* [Document section]
╭──

Re: [RFC PATCH 01/31] mm: migrate: Add exchange_pages to exchange two lists of pages.

From: Zi Yan
Date: Wed Mar 13 2019 - 22:39:33 EST


On 19 Feb 2019, at 20:38, Anshuman Khandual wrote:

On 02/19/2019 06:26 PM, Matthew Wilcox wrote:
On Tue, Feb 19, 2019 at 01:12:07PM +0530, Anshuman Khandual wrote:
But the location of this temp page matters as well because you would like to
saturate the inter node interface. It needs to be either of the nodes where
the source or destination page belongs. Any other node would generate two
internode copy process which is not what you intend here I guess.
That makes no sense. It should be allocated on the local node of the CPU
performing the copy. If the CPU is in node A, the destination is in node B
and the source is in node C, then you're doing 4k worth of reads from node C,
4k worth of reads from node B, 4k worth of writes to node C followed by
4k worth of writes to node B. Eventually the 4k of dirty cachelines on
node A will be written back from cache to the local memory (... or not,
if that page gets reused for some other purpose first).

If you allocate the page on node B or node C, that's an extra 4k of writes
to be sent across the inter-node link.

Thats right there will be an extra remote write. My assumption was that the CPU
performing the copy belongs to either node B or node C.


I have some interesting throughput results for exchange per u64 and exchange per 4KB page.
What I discovered is that using a 4KB page as the temporary storage for exchanging
2MB THPs does not improve the throughput. On contrary, when we are exchanging more than 2^4=16 THPs,
exchanging per 4KB page has lower throughput than exchanging per u64. Please see results below.

The experiments are done on a two socket machine with two Intel Xeon E5-2640 v3 CPUs.
All exchanges are done via the QPI link across two sockets.


Results
===

Throughput (GB/s) of exchanging 2 order-N 2MB pages between two NUMA nodes

| 2mb_page_order | 0 | 1 | 2 | 3 | 4 | 5 | 6 | 7 | 8 | 9
| u64 | 5.31 | 5.58 | 5.89 | 5.69 | 8.97 | 9.51 | 9.21 | 9.50 | 9.57 | 9.62
| per_page | 5.85 | 6.48 | 6.20 | 5.26 | 7.22 | 7.25 | 7.28 | 7.30 | 7.32 | 7.31

Normalized throughput (to per_page)

2mb_page_order | 0 | 1 | 2 | 3 | 4 | 5 | 6 | 7 | 8 | 9
u64 | 0.90 | 0.86 | 0.94 | 1.08 | 1.24 | 1.31 |1.26 | 1.30 | 1.30 | 1.31



Exchange page code
===

For exchanging per u64, I use the following function:

static void exchange_page(char *to, char *from)
{
u64 tmp;
int i;

for (i = 0; i < PAGE_SIZE; i += sizeof(tmp)) {
tmp = *((u64 *)(from + i));
*((u64 *)(from + i)) = *((u64 *)(to + i));
*((u64 *)(to + i)) = tmp;
}
}


For exchange per 4KB, I use the following function:

static void exchange_page2(char *to, char *from)
{
int cpu = smp_processor_id();

VM_BUG_ON(!in_atomic());

if (!page_tmp[cpu]) {
int nid = cpu_to_node(cpu);
struct page *page_tmp_page = alloc_pages_node(nid, GFP_KERNEL, 0);
if (!page_tmp_page) {
exchange_page(to, from);
return;
}
page_tmp[cpu] = kmap(page_tmp_page);
}

copy_page(page_tmp[cpu], to);
copy_page(to, from);
copy_page(from, page_tmp[cpu]);
}

where page_tmp is pre-allocated local to each CPU and alloc_pages_node() above
is for hot-added CPUs, which is not used in the tests.


The kernel is available at: https://gitlab.com/ziy/linux-contig-mem-rfc
To do a comparison, you can clone this repo: https://gitlab.com/ziy/thp-migration-bench,
then make, ./run_test.sh, and ./get_results.sh using the kernel from above.

Let me know if I missed anything or did something wrong. Thanks.


--
Best Regards,
Yan Zi

╰──

* [Information supplied]
╭──

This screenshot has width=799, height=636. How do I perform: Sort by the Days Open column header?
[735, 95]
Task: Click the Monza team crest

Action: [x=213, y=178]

╰──

* [Given exercise] Rewrite the page-exchange thread from "for (i = 0;" up to and including "exchange_page2(char *to, char *from)", with "exchange_page2" changed to "exchange_page_per_4k".

* [Final result]
for (i = 0; i < PAGE_SIZE; i += sizeof(tmp)) {
tmp = *((u64 *)(from + i));
*((u64 *)(from + i)) = *((u64 *)(to + i));
*((u64 *)(to + i)) = tmp;
}
}


For exchange per 4KB, I use the following function:

static void exchange_page_per_4k(char *to, char *from)